Please can you point me at any sample code / docs on how to achieve this.

Should I be adding code into views at some point, or can I use hook_openlayers_map_preprocess_alter ? If I use the OL hook, is it still possible for me to access the view so I know whether to ignore it, or read its argument and add in my overlay layers? Or is there an easier way altogether?

Background - I have the basics working: use a view to display a bunch of markers on a map, along with several overlay layers I've defined.

Next I'd like to create a new node type that contains information about a layer (a bounding box, and some stuff to display), then automatically add that information as an overlay layer.

eg when I display the layer node, I want it to show a view where the layer node's information appears as an overlay layer over a preset.

eg2 have a view that takes a lat/lon point as an argument, and displays a map with an overlay layer per layer node that contains that point within its bounding box.

I'll keep the views query for searching for markers. So I think I'll have to write the search for matching layer nodes as part of this project.

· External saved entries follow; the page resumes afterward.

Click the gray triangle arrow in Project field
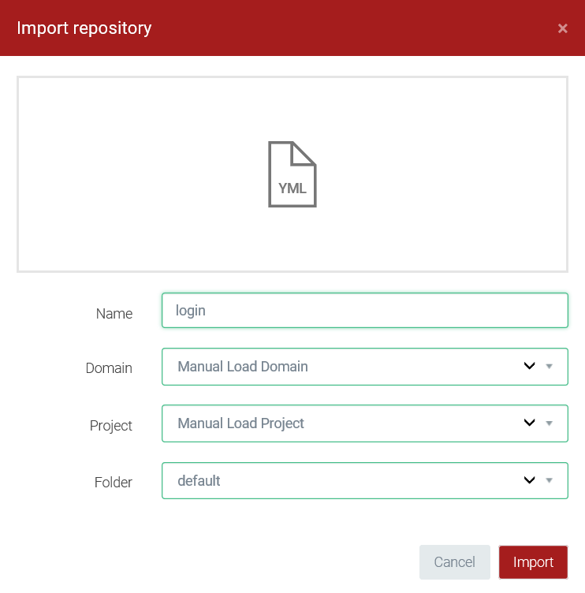585x593 pixels. [x=550, y=423]
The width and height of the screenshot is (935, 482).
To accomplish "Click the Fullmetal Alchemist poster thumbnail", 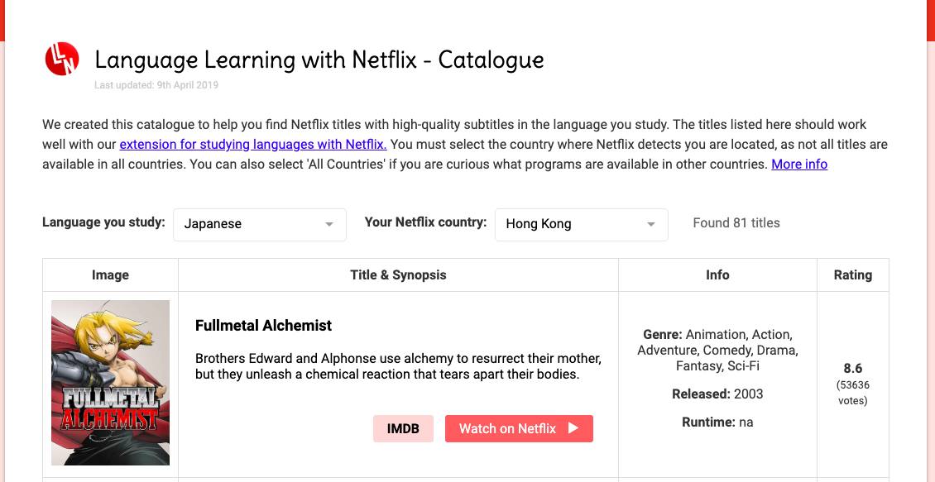I will point(110,382).
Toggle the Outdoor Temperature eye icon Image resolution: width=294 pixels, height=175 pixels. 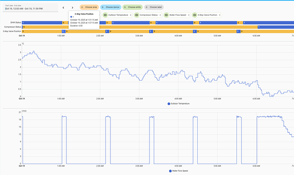click(105, 15)
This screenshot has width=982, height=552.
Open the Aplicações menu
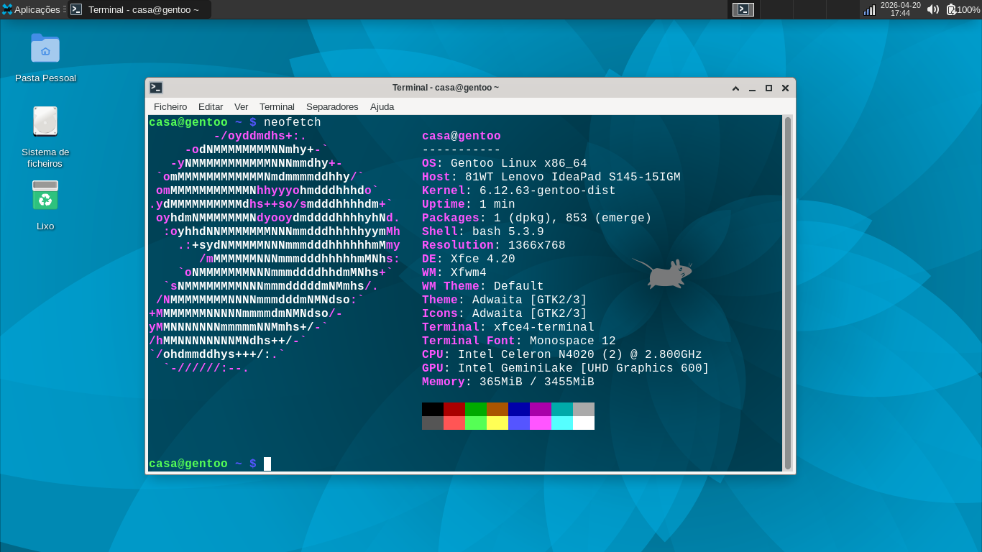pyautogui.click(x=33, y=9)
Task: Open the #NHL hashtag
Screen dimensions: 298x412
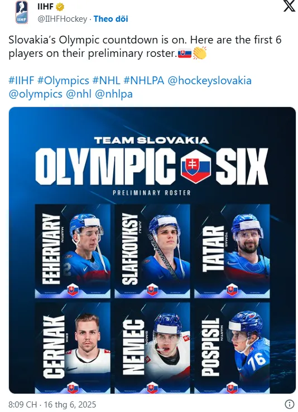Action: [x=106, y=80]
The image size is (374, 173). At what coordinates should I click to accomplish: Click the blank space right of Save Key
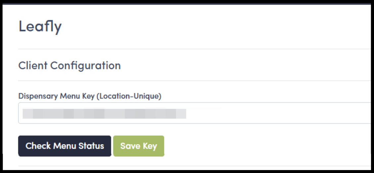[x=267, y=146]
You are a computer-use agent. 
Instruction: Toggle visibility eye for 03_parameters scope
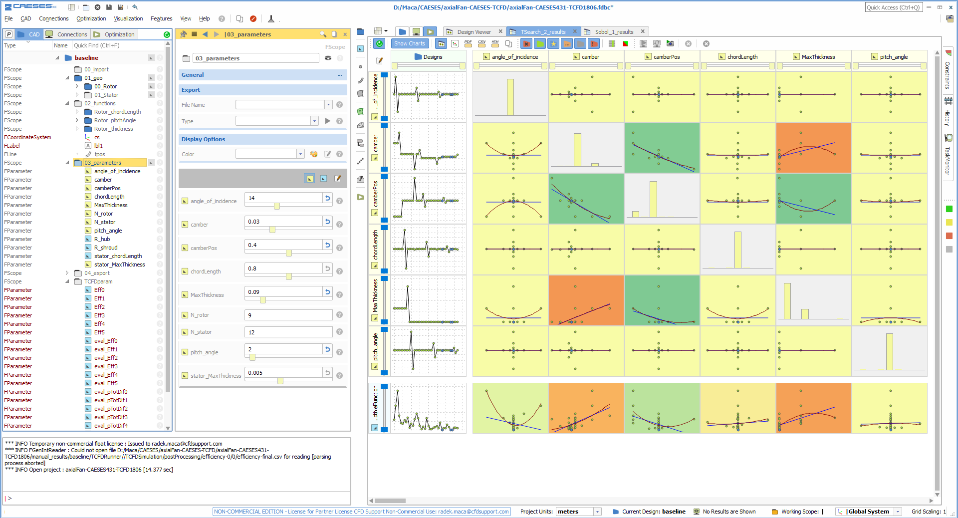click(328, 58)
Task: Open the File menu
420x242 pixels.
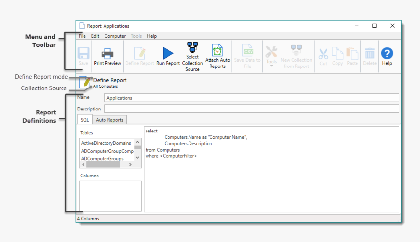Action: click(82, 36)
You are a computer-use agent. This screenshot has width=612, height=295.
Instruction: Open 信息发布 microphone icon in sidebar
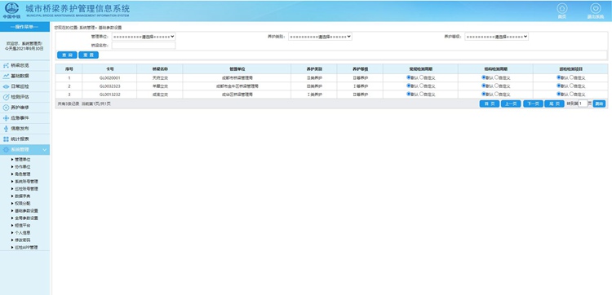(6, 129)
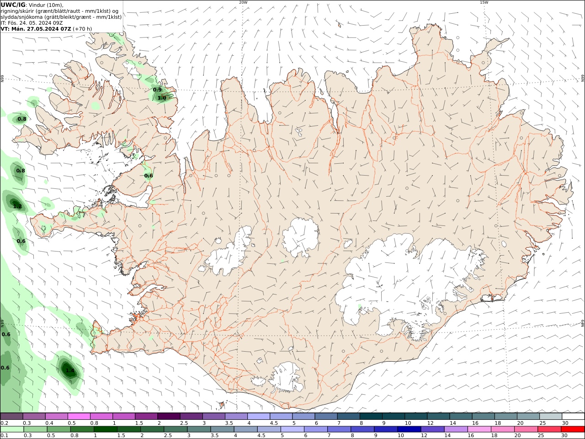The image size is (585, 439).
Task: Choose the light grey swatch labeled 25
Action: (550, 416)
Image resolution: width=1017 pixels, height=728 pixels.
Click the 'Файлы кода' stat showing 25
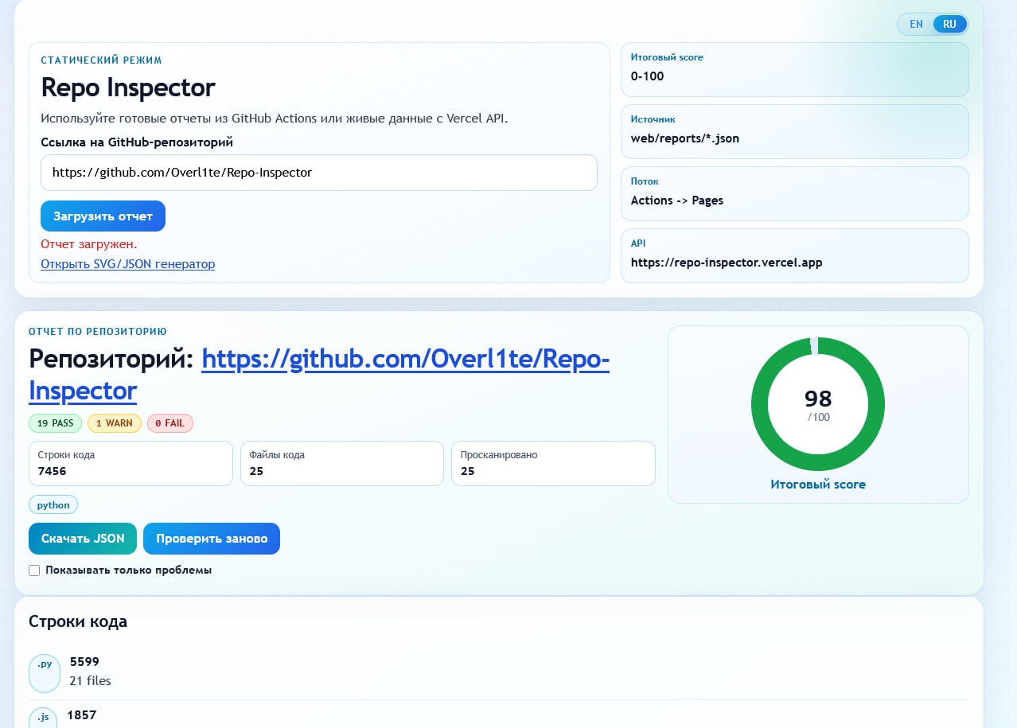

Any hints & advice welcome!

Thanks & regards, David

Comments

zzolo’s picture

Hi @gwulo. You should be able to do this with the map alter, but you'll have to create the layer object (in code or in the database). If you look at the Views layers, they are made "on the fly" from OL Views.

Also, I feel like @strk was trying to do something similar to this.

davidhk’s picture

@zzolo, thanks for the pointer. Thinking out loud, it looks like all the good stuff happens in function openlayers_build_map(), and that I've got two choices:

A. Build the layer object in the database, then use hook_openlayers_map_preprocess_alter() to add an entry to $map for it. Then _openlayers_layers_process() will take care of loading the layer object.

B. Build the layer object in code, then use hook_openlayers_map_alter() to add the object to $map.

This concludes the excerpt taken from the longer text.